◆ **Brief 1**
Please write out the Koenders passage word for word, everything from "He came under" down to "the problem worse.".
◆ **Brief 2**
Answer these questions using the Koenders passage:
(a) Which party was the event bureau that organized Het akkoord van Schokland closely tied to?
(b) Who chaired the High-Level Taskforce on Innovative International Financing for Health Systems?
(c) Which country's United Nations Operation did Koenders head between 2011 and 2013?

◆ **Extract**
------------------------------------------------------------

He came under political fire as minister in July 2007, after it became known that an event sponsored by the Ministry, Het akkoord van Schokland, was organized without a public procurement process stipulated under European Union law. Instead, the event was organized by an event bureau closely tied to the Labour Party itself. Koenders cited time shortage.

Between 2008 and 2009, Koenders was part of a High-Level Taskforce on Innovative International Financing for Health Systems, which had been launched to help strengthen health systems in the 49 poorest countries in the world and was chaired by UK Prime Minister Gordon Brown and World Bank president Robert Zoellick. In 2009, he criticized Pope Benedict XVI for his assertion that distributing condoms is not the solution to AIDS and actually makes the problem worse.

===United Nations===
Between 2011 and 2013, he served as the UN Secretary-General's Special Representative and Head of the United Nations Operation in the Ivory Coast.

Between 2013 and 2014, he was the Special Representative and Head of the United Nations Multidimensional Integrated Stabilization Mission in Mali appointed by UN Secretary-General Ban Ki-moon.

------------------------------------------------------------

◆ **Supplied data**
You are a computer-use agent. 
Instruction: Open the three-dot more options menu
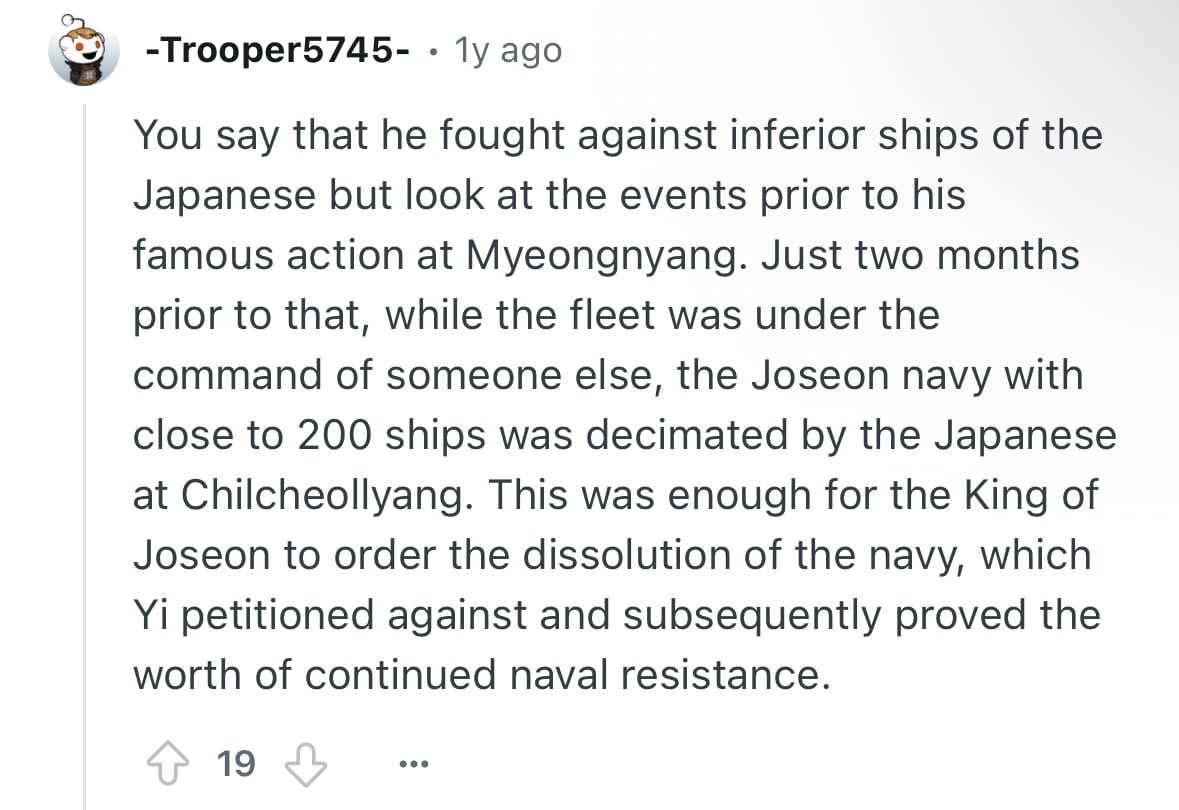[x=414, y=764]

------------------------------------------------------------

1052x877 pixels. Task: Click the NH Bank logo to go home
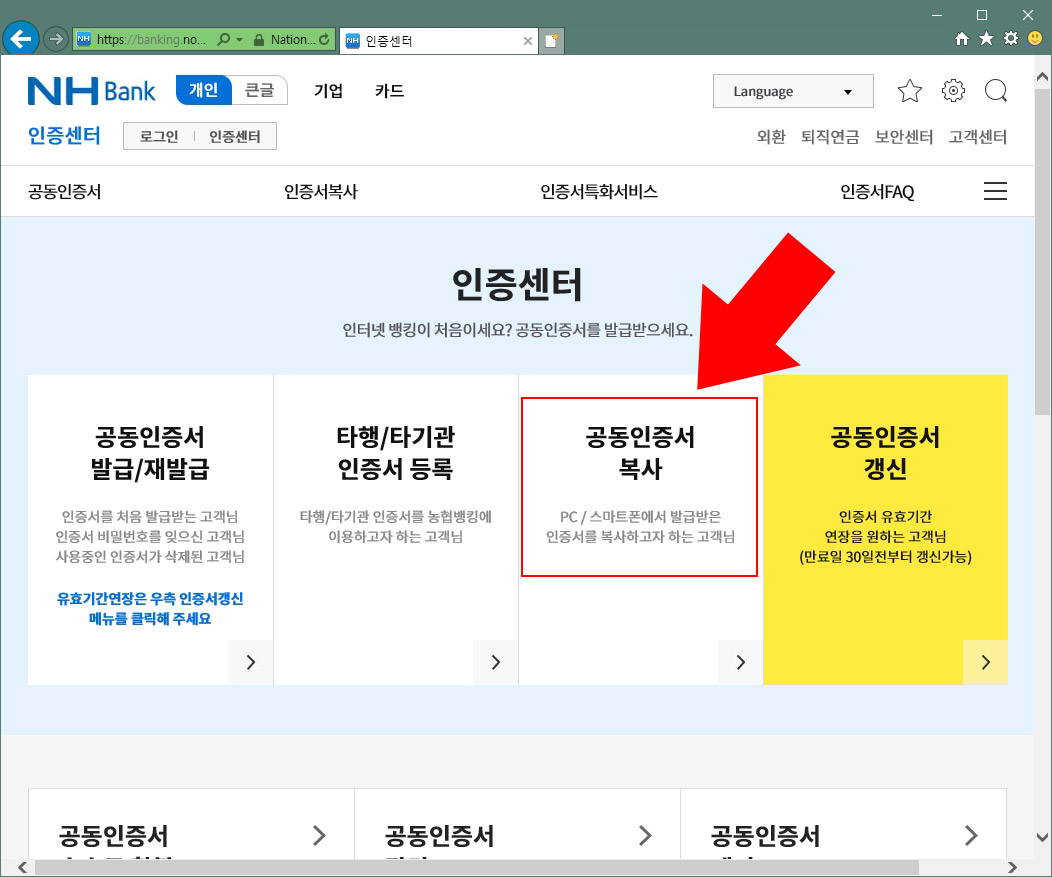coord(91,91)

------------------------------------------------------------

◆ **Result 1**
He came under political fire as minister in July 2007, after it became known that an event sponsored by the Ministry, Het akkoord van Schokland, was organized without a public procurement process stipulated under European Union law. Instead, the event was organized by an event bureau closely tied to the Labour Party itself. Koenders cited time shortage.

Between 2008 and 2009, Koenders was part of a High-Level Taskforce on Innovative International Financing for Health Systems, which had been launched to help strengthen health systems in the 49 poorest countries in the world and was chaired by UK Prime Minister Gordon Brown and World Bank president Robert Zoellick. In 2009, he criticized Pope Benedict XVI for his assertion that distributing condoms is not the solution to AIDS and actually makes the problem worse.

◆ **Result 2**
(a) The Labour Party.
(b) UK Prime Minister Gordon Brown and World Bank president Robert Zoellick.
(c) The Ivory Coast.